Conceived following a wish of Louis XV, Saint- Geneviève church was built by Soufflot then by Rondelet from 1764 to 1789. In 1791, the Constituent Assembly transformed the new church into a temple destined “to receive the great men of the epoch of French liberty.” Mirabeau, Voltaire, Le Peletier of Saint-Fargeau, Bara, Rousseau and Marat were the first to be accepted into this prestigious place. The Panthéon was born.
Napoleon I visited the building on February 13, 1806, and allocated a sum of 600,000 francs for the work of strengthening the dome. Some days later, February 20, he decreed that the building was a Catholic church under the double invocation of Saint-Geneviève and of Saint-Napoleon.

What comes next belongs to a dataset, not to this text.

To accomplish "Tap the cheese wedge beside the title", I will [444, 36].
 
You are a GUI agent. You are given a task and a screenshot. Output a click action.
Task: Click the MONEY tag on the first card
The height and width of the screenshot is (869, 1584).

The crypt of the church continued however to receive the burial of dignitaries of the Empire. In 1830, Louis-Philippe re-established the Panthéon which was designated “The Temple of Humanity” in 1848. A short time before the proclamation of the Second Empire, the Prince-President Louis-Napoleon again transformed the building into a church which was named “The National Basilica.” It was the Third Republic which definitively re-established the Panthéon after the death of Victor Hugo in 1885.

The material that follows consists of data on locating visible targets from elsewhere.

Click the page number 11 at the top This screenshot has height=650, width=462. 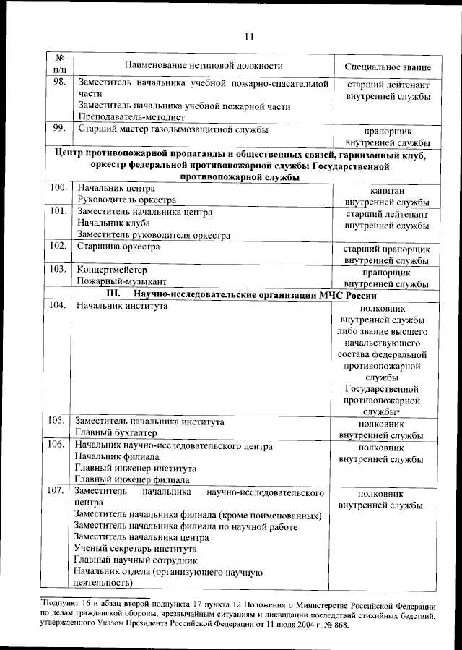[x=249, y=37]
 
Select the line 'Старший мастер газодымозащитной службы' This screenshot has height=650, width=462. [x=173, y=130]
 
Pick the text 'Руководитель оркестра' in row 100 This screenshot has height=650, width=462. [x=126, y=200]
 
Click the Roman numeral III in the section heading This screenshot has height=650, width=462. [x=113, y=294]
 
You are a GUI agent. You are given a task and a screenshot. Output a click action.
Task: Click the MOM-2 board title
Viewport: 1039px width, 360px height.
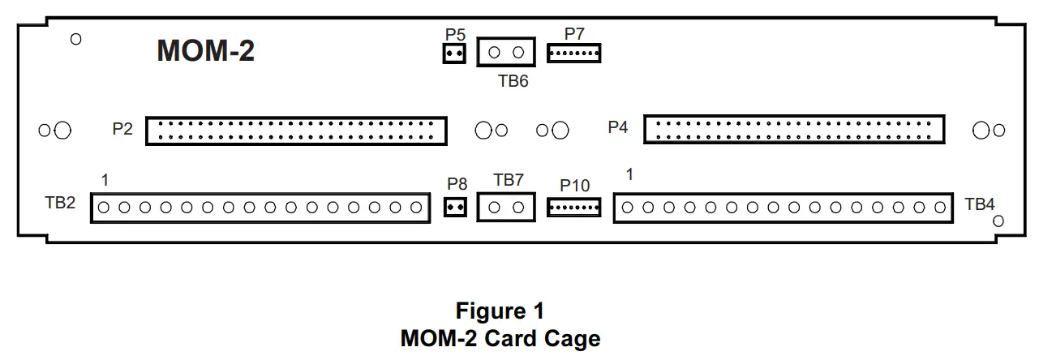pyautogui.click(x=205, y=51)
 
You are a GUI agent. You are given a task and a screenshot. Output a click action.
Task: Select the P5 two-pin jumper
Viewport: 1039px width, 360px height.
pyautogui.click(x=453, y=54)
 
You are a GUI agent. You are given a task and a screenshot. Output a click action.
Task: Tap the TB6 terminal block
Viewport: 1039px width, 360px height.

Under the Empire, in addition to the work of strengthening the dome, the Emperor ordered the decoration of the dome vault. Gros was charged with realizing a fresco representing the Apotheosis of Saint-Geneviève, protector of great French sovereigns, where Napoleon I, initially foreseen after Clovis, Charlemagne and Saint-Louis, was eventually replaced by Louis XVIII under the Restoration. In 1813, Baltard Senior was named the building architect. He gave the drawings for the monumental bronze doors and for a new skylight. The low-reliefs of the pediment are the work of David D'Angers and represent the Homeland between Liberty and History distributing crowns to great men. On the right, among the civil personalities, are Monge, Carnot, Berthollet, Laplace, David and Cuvier and to the left, among the military personalities, are Bonaparte, André Etienne, the drum of Arcole and the tower of Auvergne.
In 1853, two groups of marble were ordered from the sculptor Maindron. “Attila and Saint-Geneviève” and “Clovis Receiving the Sacrament of Baptism” today frame the main door under the peristyle. The rest of the interior, including the famous frescos by Puvis de Chavannes, dates to the Third Republic.
In the crypt, four vaults contain the sepulchers of the great dignitaries of the First Empire. Tronchet was the first in 1806, and 43 others followed him: Béguinot, Bévière, Bougainville, Cabanis, Caprara, Carnot, Caulaincourt, Choiseul-Praslin, Claret de Fleurieu, Cossé, Crétet, Démeunier, Dorsenne, Durazzo, Garnier de Laboissiére, Jacqueminot, Lagrange, Lannes, La Tour d'Auvergne, Le Blond, Legrand, Malher, Marceau, Morard de Galles, Ordener, Papin, Perregaux, Petiet, Portalis, Praslin, Regnier, Resnier, Reynier, Rousseau, Senarmont, Sers, Songis des Courbons, Thévenard, Treilhard, Vien, Viry, Walther, Winter. The ashes of Father Gregoire and those of the mathematician, Monge, were transferred to the Panthéon on December 12, 1989.
The tombs of Hugo and Zola, two of the greatest French writers who, each in his own manner, drew the ferment of their work from the First and Second Empires, are situated in the Gallery of Crowns of this same crypt.